Boards and associations, just like individuals, carry insurance coverage to protect them from liability, loss and other financial and legal problems, although the issues may be a little different than the typical auto or single-family homeowners’ insurance.
When and if to file a claim, versus paying out of pocket, is always a difficult decision. Whether it’s for property damage or an injury on the premises, paying a claim can be very expensive. However, a history of claims, frivolous or otherwise, can cause a building or association to pay higher premiums -- and in extreme cases, to be dropped from its insurance policy entirely,
Sherry Branson, marketing project manager for Kevin Davis Insurance, a national firm that serves New Jersey, says “Community Associations are liable for insurance claims in many areas: board elections, contracts with vendors, association finances, and employment issues are just a few areas where they can be sued.”

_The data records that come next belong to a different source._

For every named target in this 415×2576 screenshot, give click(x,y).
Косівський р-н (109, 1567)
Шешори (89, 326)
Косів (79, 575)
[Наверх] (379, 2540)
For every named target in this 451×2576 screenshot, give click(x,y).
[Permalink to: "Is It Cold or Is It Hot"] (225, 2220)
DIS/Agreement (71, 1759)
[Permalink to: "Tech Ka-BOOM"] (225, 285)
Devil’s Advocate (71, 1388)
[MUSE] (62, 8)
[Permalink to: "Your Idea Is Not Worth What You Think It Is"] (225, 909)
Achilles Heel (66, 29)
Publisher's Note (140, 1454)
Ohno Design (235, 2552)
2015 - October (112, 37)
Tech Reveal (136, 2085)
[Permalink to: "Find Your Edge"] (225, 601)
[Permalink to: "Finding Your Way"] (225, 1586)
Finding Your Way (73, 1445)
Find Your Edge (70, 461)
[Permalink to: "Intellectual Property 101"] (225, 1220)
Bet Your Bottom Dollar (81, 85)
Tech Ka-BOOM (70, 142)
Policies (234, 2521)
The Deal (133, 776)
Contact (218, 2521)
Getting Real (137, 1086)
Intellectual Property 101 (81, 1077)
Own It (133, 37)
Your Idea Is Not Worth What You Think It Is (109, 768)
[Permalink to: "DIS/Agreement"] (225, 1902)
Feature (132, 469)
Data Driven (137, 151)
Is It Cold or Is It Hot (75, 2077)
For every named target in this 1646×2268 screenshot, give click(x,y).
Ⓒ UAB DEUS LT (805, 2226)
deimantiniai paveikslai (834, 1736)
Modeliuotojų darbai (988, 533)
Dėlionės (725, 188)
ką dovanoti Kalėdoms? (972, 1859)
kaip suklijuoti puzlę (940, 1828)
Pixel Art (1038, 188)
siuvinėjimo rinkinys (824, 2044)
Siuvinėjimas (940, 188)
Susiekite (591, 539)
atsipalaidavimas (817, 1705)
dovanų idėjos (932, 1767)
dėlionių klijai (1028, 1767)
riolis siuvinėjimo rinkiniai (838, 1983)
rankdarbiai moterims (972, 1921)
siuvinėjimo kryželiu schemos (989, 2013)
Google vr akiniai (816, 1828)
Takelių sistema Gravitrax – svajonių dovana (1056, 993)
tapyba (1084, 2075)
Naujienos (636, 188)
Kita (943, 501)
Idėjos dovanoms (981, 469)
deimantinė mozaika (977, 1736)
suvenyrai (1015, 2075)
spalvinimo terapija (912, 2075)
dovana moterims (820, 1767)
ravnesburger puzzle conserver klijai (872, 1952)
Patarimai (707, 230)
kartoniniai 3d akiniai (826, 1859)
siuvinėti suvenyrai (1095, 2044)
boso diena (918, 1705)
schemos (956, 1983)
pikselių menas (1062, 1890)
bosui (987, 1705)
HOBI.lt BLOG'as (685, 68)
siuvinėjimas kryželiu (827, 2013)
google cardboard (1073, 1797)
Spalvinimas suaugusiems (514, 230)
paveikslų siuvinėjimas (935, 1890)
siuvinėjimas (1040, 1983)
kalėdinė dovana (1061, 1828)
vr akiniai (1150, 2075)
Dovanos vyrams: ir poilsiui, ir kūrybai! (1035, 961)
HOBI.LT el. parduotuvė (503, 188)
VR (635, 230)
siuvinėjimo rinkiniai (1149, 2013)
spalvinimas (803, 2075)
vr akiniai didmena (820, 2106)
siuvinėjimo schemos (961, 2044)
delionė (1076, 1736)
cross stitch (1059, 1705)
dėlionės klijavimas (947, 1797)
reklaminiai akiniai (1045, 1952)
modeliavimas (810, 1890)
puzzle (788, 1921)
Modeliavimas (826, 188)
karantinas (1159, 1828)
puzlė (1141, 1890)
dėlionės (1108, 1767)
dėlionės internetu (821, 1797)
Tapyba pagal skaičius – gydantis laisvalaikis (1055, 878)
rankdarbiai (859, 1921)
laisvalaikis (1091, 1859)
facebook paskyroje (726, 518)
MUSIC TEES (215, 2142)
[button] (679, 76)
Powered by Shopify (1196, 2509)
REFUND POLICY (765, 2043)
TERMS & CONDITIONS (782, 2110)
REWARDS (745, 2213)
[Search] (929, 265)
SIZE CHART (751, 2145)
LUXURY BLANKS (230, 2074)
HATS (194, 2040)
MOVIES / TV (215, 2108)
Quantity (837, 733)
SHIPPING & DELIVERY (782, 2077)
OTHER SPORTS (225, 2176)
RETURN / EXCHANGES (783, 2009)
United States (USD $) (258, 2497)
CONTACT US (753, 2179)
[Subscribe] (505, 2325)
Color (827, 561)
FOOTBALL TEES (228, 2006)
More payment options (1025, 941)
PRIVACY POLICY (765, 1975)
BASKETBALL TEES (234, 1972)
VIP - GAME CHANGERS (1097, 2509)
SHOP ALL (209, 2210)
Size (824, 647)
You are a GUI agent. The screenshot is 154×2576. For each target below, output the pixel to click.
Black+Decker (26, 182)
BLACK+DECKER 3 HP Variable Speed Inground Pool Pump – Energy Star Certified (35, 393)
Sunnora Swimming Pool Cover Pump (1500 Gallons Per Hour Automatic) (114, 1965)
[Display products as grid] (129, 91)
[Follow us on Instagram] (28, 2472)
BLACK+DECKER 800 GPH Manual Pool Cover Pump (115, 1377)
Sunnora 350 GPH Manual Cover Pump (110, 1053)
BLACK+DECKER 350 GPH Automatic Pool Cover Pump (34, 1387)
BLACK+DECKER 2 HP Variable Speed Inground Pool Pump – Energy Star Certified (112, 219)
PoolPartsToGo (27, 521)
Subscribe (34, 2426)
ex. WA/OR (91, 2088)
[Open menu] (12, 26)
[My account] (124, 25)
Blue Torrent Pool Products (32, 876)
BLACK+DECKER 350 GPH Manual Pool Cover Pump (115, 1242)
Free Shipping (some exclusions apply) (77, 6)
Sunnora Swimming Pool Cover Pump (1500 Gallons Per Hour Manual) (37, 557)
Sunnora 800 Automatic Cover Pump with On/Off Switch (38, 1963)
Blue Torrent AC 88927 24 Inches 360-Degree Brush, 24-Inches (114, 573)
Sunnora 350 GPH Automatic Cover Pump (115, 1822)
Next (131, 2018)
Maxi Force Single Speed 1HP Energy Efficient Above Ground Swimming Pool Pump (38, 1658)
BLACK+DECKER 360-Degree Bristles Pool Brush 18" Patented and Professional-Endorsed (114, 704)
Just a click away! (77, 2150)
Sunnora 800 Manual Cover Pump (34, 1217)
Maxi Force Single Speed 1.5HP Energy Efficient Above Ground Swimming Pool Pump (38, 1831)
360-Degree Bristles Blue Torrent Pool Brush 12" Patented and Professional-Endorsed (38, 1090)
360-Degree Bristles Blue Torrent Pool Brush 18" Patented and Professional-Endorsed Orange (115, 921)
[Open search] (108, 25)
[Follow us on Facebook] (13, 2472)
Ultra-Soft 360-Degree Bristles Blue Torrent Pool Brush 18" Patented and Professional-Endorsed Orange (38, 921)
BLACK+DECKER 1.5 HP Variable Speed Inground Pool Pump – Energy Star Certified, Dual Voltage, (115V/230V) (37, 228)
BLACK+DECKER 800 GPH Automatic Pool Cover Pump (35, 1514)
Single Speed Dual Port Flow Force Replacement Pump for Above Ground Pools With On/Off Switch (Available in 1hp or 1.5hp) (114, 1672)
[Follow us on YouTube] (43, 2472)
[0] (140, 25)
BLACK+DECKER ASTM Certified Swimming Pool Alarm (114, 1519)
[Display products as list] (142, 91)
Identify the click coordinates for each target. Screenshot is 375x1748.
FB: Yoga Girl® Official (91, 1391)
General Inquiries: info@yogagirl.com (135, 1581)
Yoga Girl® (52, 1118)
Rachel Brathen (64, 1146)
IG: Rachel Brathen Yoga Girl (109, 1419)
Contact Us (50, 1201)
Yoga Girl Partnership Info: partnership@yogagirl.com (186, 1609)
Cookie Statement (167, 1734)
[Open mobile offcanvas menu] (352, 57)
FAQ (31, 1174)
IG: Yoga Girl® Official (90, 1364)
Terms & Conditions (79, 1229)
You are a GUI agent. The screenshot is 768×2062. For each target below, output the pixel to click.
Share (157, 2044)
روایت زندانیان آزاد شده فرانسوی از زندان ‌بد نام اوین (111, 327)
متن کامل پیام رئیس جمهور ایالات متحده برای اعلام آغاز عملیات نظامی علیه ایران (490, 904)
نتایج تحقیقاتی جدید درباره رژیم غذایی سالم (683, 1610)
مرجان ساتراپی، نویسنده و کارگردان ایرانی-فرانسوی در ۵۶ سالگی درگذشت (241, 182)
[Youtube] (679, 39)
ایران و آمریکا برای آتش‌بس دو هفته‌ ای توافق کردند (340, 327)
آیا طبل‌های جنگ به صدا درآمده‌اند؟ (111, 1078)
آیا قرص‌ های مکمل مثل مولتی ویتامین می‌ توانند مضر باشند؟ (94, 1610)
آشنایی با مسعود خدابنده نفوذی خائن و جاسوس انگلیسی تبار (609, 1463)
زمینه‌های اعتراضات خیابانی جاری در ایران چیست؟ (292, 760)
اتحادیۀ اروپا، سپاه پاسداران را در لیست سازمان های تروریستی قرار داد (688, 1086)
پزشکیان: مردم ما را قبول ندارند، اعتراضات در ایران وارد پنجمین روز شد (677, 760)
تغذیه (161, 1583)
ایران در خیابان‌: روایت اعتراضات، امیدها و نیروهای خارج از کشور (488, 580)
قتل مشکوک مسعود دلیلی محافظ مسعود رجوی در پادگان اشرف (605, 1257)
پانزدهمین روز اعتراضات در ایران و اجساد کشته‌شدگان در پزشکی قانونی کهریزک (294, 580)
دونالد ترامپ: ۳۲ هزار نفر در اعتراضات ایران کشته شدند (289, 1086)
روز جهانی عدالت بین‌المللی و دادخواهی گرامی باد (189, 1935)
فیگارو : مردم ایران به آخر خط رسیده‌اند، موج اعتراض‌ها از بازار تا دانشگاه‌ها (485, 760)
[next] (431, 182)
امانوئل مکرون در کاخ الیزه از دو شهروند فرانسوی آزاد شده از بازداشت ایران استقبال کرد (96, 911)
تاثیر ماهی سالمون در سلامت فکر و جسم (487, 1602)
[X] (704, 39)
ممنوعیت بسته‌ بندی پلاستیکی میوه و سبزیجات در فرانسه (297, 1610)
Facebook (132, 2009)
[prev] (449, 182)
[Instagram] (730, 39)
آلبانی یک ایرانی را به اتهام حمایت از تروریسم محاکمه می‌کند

Ed Mackoul, president of Mackoul & Associates in Old Bridge, says that with property claims, the association should weigh the type of claim, the deductible that will be applied, and the estimated cost to repair or replace the damage. For example, he says, “If there is a fire in the laundry room and the cost to repair it is under the deducible, there probably isn’t a reason to submit it. Even if the damage exceeds the deductible, the board may want to weigh whether it’s worth submitting a claim.”
“Insurance companies,” Mackoul continues, “are in business to make money. When they start losing money on an account, their options are generally to cancel the insurance or raise the premium, so submitting a $6,000 claim when a building has a $5,000 deductible may not be in their best interest if they’ve submitted other claims in the past.”